As discussed, a simple solution here is to allow a weight term in the definition of the laplace() method, so that we could pass laplace(field, diffusivity) and obtain a scalar field now. Is there a simple way of implementing this? I tried a couple of options but I failed when trying to integrate with your codebase. I would truly appreciate your help.

Thank you

holl- commented 1 year ago

I believe adding a weights parameter to math.laplace() should solve this.

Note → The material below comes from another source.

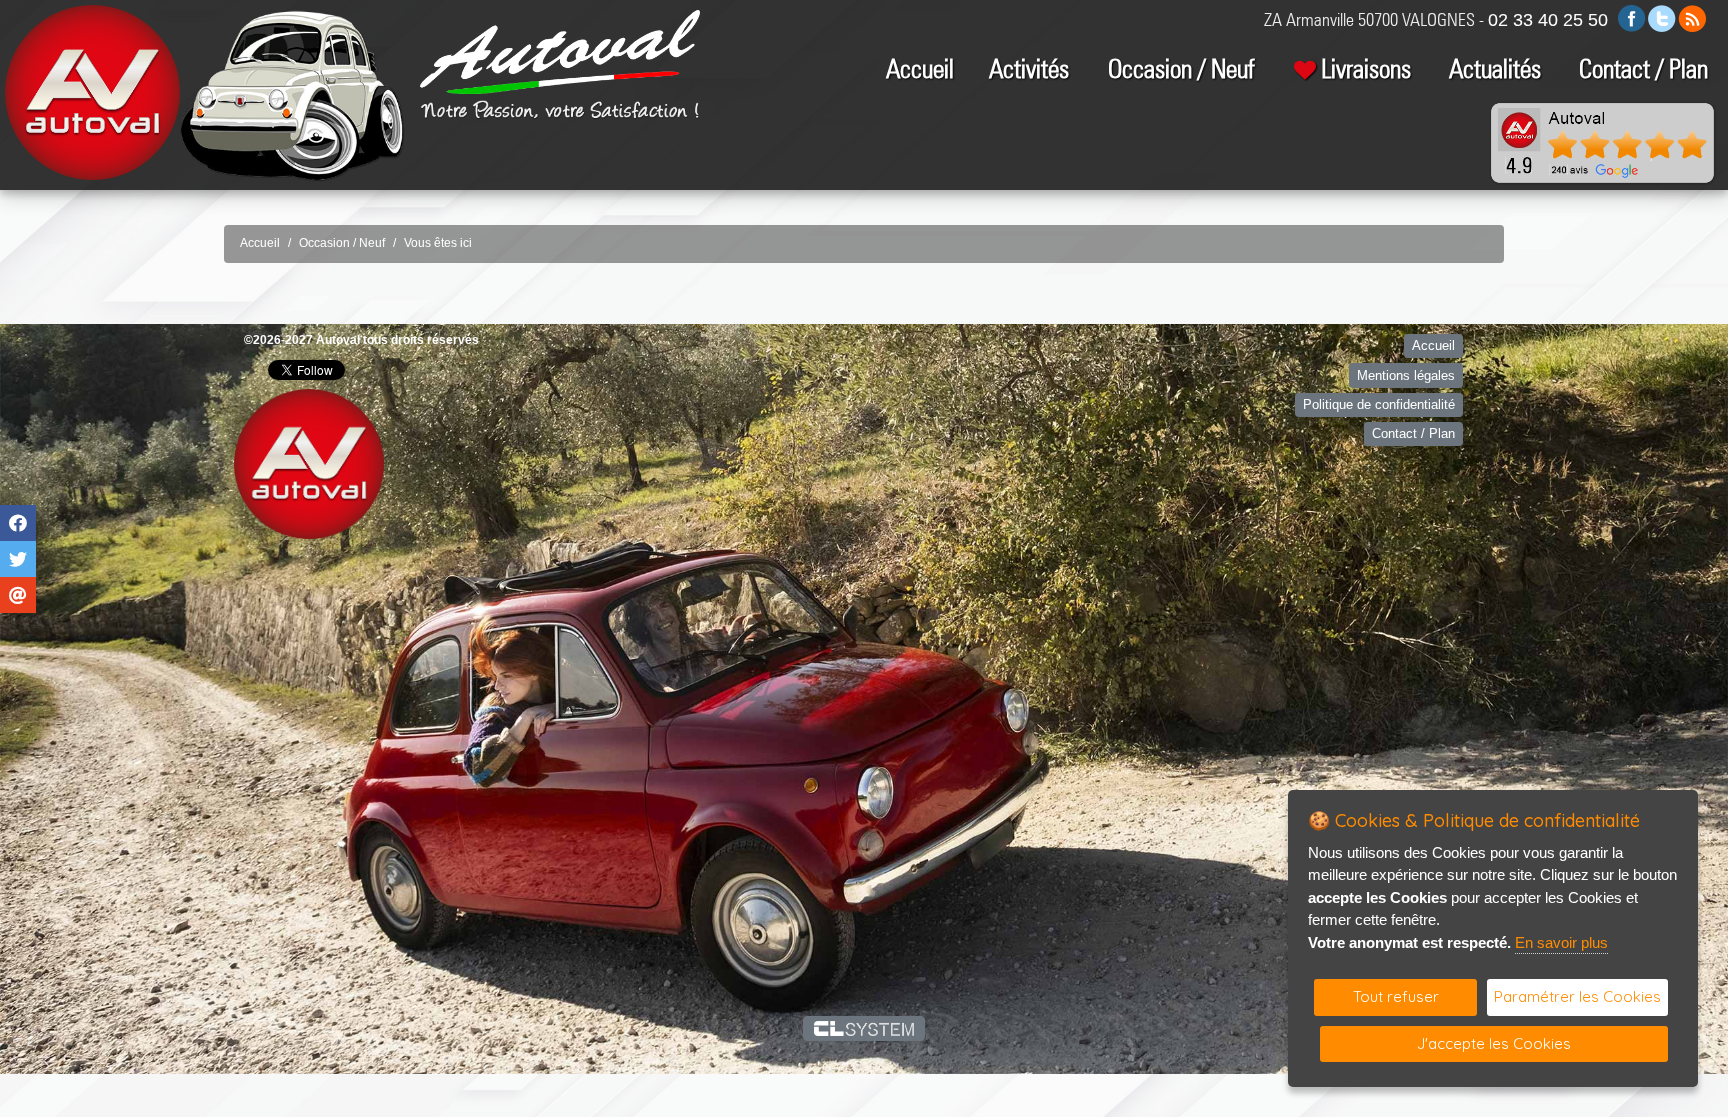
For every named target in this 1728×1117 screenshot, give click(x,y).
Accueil (920, 68)
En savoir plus (1561, 942)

The important line is

result = math.sum_(result, '_laplace')

which should be replaced by something like

if weights is not None:
    result *= rename_dims(weights, channel, '_laplace')
result = math.sum_(result, '_laplace')

This parameter should also be added to field.laplace() to resample the weights field as needed.

WessZumino commented 1 year ago

Following your suggestion, I have added:

if weights is not None:
        result *= rename_dims(weights, "vector", batch("_laplace"))
result = math. Sum(result, "_laplace")

then in field.laplace() I tried to add two arguments to the lambda function, but it did not work. Another option (probably wrong) is to use (I am assuming weights exists below):

def laplace(field: GridType, weights: GridType, axes=spatial) -> GridType:
"""Finite-difference laplace operator for Grids. See `phi.math.laplace()`."""

     result = weights._op1(
          lambda tensor_weight: field._op1(
          lambda tensor_field: math.laplace(
              x=tensor_field, dx=field.dx, weights=tensor_weight, 
             padding=field. Extrapolation, dims=axes
          )
      )
)

    return result

but this does not work either. What is the right way of passing two fields to field.laplace() ?

Thanks!

holl- commented 1 year ago

Hi, I got it to work like this:

def laplace(field: GridType, axes=spatial, weights: Tensor or Field = None) -> GridType:
    if isinstance(weights, Field):
        weights = weights.at(field).values
    result = field._op1(lambda tensor: math.laplace(tensor, dx=field.dx, padding=field.extrapolation, dims=axes, weights=weights))
    return result

I've also added a check to the diffuse.explicit function to check whether a channel dimension is present and interpet that as non-isotropic diffusion. I've pushed the changes into develop: c6924f14896cd7ed9ac5d80f965b57103a83bd07.